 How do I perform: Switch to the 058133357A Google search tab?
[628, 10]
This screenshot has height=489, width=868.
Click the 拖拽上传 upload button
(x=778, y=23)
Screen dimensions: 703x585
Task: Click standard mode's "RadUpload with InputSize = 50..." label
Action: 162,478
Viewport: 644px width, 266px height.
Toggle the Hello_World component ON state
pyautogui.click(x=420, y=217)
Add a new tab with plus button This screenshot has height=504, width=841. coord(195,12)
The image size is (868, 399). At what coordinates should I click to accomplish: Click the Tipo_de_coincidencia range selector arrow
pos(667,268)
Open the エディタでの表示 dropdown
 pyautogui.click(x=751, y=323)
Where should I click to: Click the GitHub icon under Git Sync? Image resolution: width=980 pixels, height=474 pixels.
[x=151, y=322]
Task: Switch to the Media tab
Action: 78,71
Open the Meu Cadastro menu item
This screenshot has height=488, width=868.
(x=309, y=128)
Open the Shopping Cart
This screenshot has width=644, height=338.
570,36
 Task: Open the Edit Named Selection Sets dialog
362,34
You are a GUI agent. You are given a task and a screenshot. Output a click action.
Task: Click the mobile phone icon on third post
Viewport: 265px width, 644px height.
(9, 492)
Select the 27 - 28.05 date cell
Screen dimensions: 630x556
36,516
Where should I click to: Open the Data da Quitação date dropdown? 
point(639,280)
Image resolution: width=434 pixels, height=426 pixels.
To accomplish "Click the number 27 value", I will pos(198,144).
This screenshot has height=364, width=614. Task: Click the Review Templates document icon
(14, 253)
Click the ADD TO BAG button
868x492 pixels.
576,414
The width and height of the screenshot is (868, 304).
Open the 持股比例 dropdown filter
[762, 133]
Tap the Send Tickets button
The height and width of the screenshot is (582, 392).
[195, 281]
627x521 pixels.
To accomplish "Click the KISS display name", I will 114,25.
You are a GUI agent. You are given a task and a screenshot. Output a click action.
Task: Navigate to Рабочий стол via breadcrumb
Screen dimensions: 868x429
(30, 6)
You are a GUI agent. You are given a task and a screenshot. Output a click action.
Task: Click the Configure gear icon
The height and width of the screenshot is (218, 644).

——

◆ **WHAT IS BEING ASKED**: Print every record above exactly as it appears.

◆ **SOLUTION FOR THIS PROBLEM**:
 How do I perform: Switch to the 058133357A Google search tab?
[628, 10]
This screenshot has height=489, width=868.
Click the 拖拽上传 upload button
(x=778, y=23)
Screen dimensions: 703x585
Task: Click standard mode's "RadUpload with InputSize = 50..." label
Action: 162,478
Viewport: 644px width, 266px height.
Toggle the Hello_World component ON state
pyautogui.click(x=420, y=217)
Add a new tab with plus button This screenshot has height=504, width=841. coord(195,12)
The image size is (868, 399). At what coordinates should I click to accomplish: Click the Tipo_de_coincidencia range selector arrow
pos(667,268)
Open the エディタでの表示 dropdown
 pyautogui.click(x=751, y=323)
Where should I click to: Click the GitHub icon under Git Sync? Image resolution: width=980 pixels, height=474 pixels.
[x=151, y=322]
Task: Switch to the Media tab
Action: 78,71
Open the Meu Cadastro menu item
This screenshot has height=488, width=868.
(x=309, y=128)
Open the Shopping Cart
This screenshot has width=644, height=338.
570,36
 Task: Open the Edit Named Selection Sets dialog
362,34
You are a GUI agent. You are given a task and a screenshot. Output a click action.
Task: Click the mobile phone icon on third post
Viewport: 265px width, 644px height.
(9, 492)
Select the 27 - 28.05 date cell
Screen dimensions: 630x556
36,516
Where should I click to: Open the Data da Quitação date dropdown? 
point(639,280)
Image resolution: width=434 pixels, height=426 pixels.
To accomplish "Click the number 27 value", I will pos(198,144).
This screenshot has height=364, width=614. Task: Click the Review Templates document icon
(14, 253)
Click the ADD TO BAG button
868x492 pixels.
576,414
The width and height of the screenshot is (868, 304).
Open the 持股比例 dropdown filter
[762, 133]
Tap the Send Tickets button
The height and width of the screenshot is (582, 392).
[195, 281]
627x521 pixels.
To accomplish "Click the KISS display name", I will 114,25.
You are a GUI agent. You are given a task and a screenshot. Output a click action.
Task: Navigate to Рабочий стол via breadcrumb
Screen dimensions: 868x429
(30, 6)
You are a GUI agent. You are given a task and a screenshot. Output a click action.
Task: Click the Configure gear icon
The height and width of the screenshot is (218, 644).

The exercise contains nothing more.